--- Supplied material Enclosed Below ---
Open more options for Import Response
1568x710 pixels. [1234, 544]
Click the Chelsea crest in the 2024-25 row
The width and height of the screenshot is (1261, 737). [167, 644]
--- End of Enclosed Supplied material ---
--- Supplied material Enclosed Below ---
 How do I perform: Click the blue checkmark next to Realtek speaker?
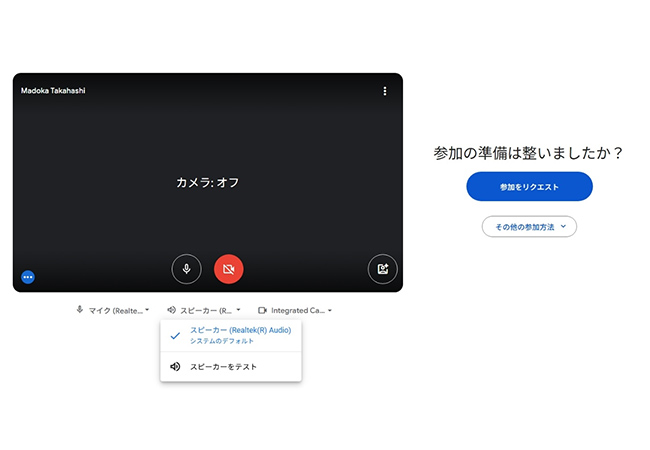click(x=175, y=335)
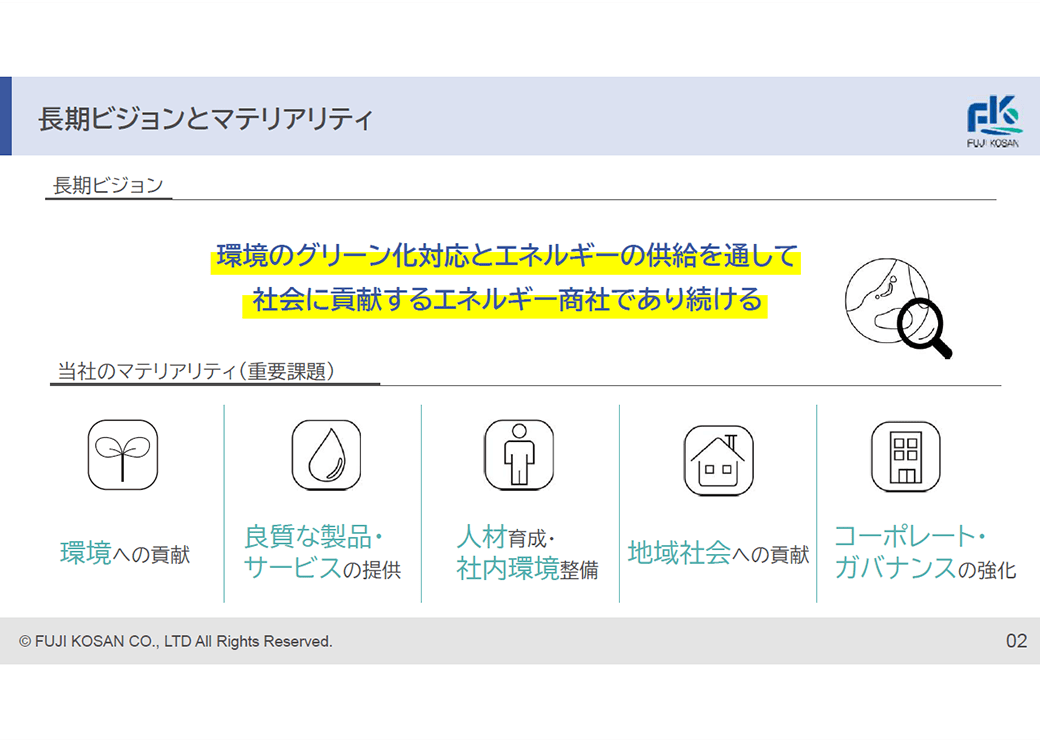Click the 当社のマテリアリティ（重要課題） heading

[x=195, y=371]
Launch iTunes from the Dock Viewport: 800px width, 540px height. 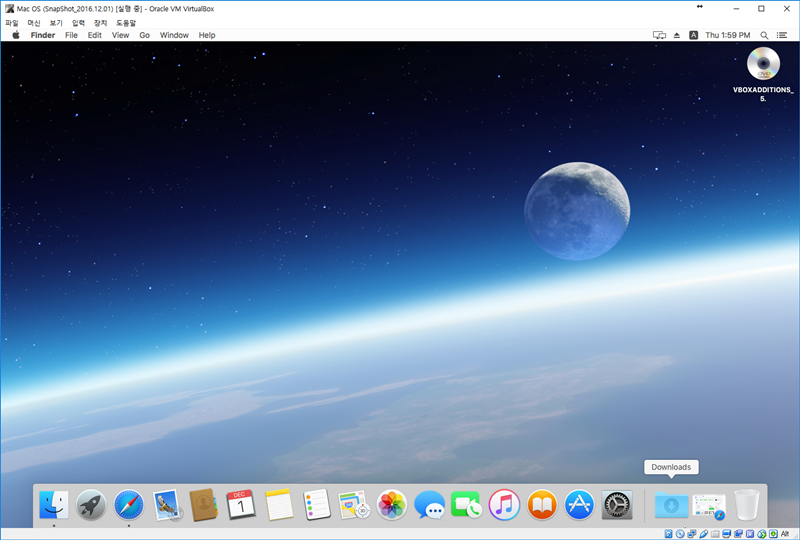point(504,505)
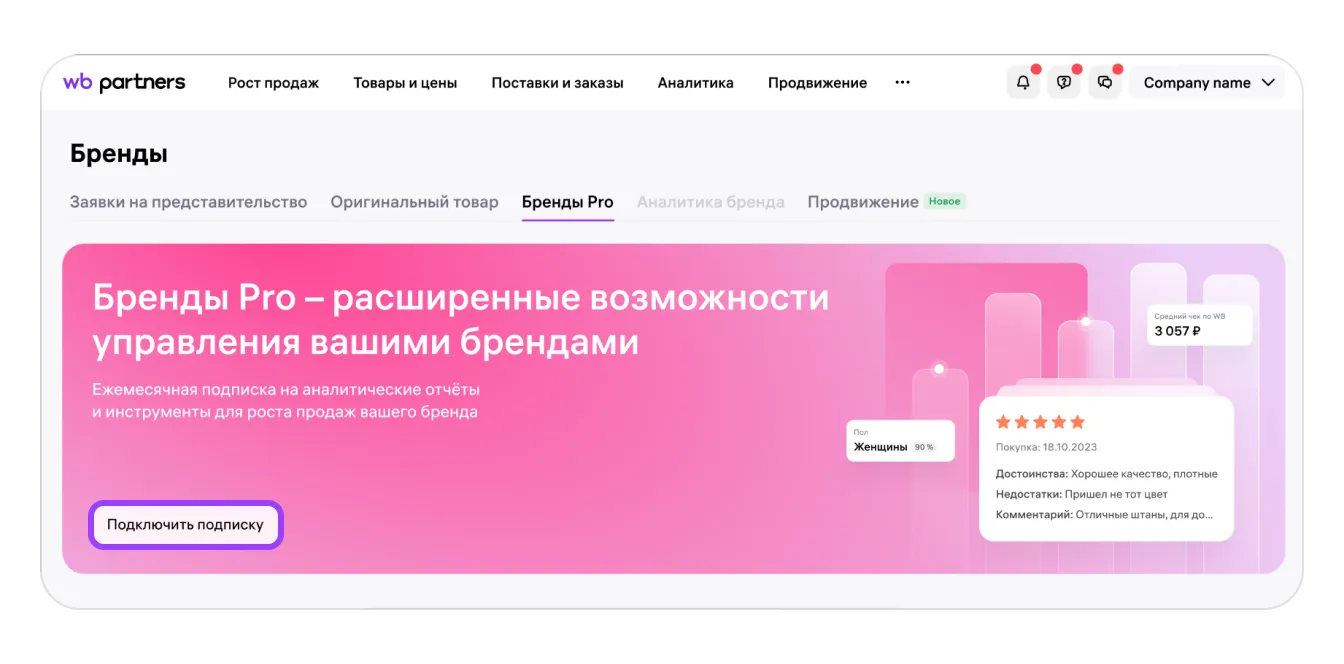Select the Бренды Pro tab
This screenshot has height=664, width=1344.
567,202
--- End of Enclosed Supplied material ---
--- Supplied material Enclosed Below ---
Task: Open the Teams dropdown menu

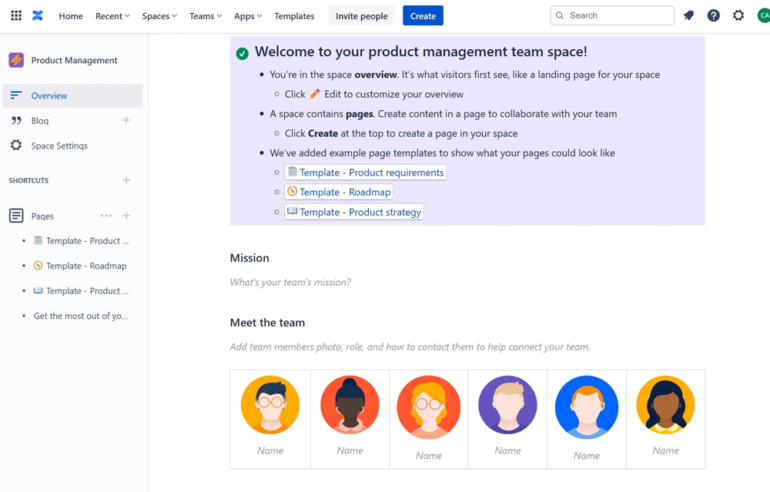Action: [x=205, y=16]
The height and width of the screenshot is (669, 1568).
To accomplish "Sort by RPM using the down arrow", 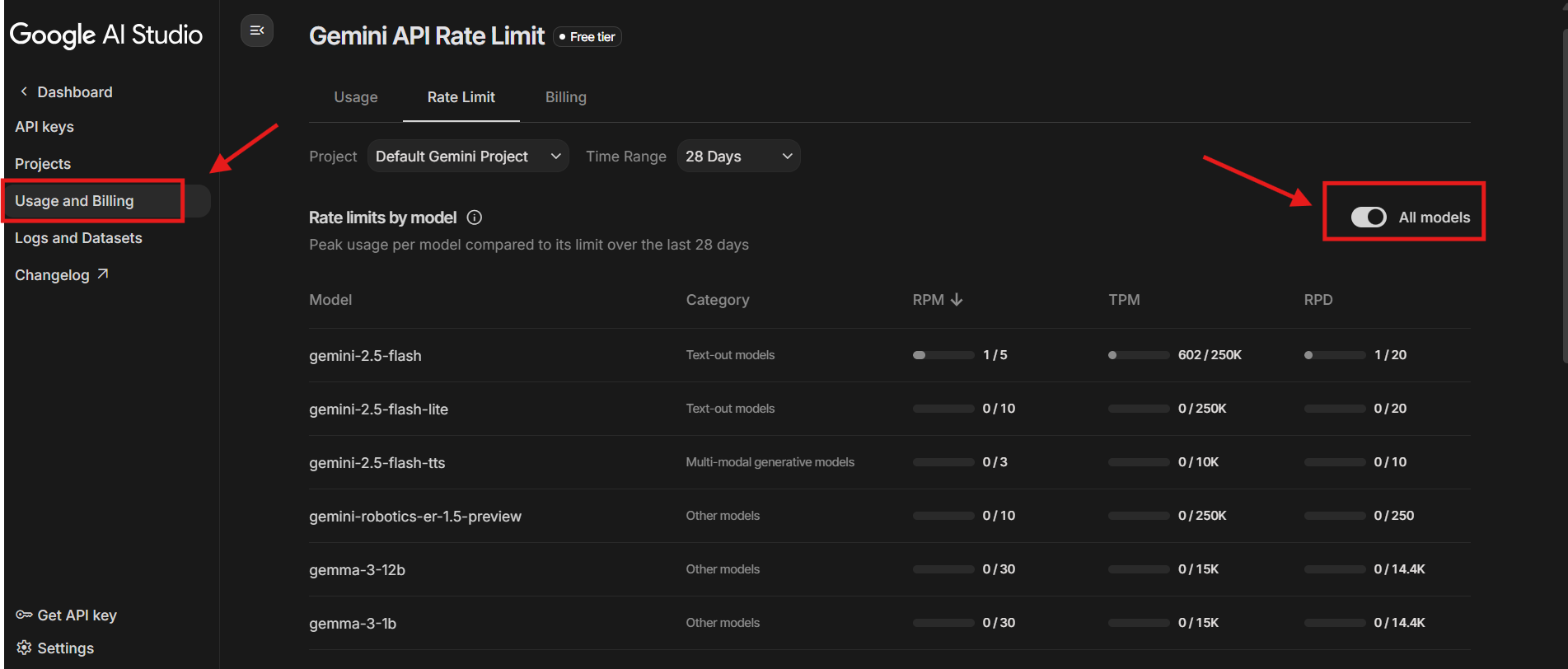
--- End of Enclosed Supplied material ---
Exercise instructions.
Starting with the line that contains "Task: Open the Teams dropdown menu" and finishing with the line that contains "by RPM using", reproduce every line of the material above exactly, but not the pictures.

Task response.
Task: Open the Teams dropdown menu

Action: [x=205, y=16]
The height and width of the screenshot is (669, 1568).
To accomplish "Sort by RPM using the down arrow", 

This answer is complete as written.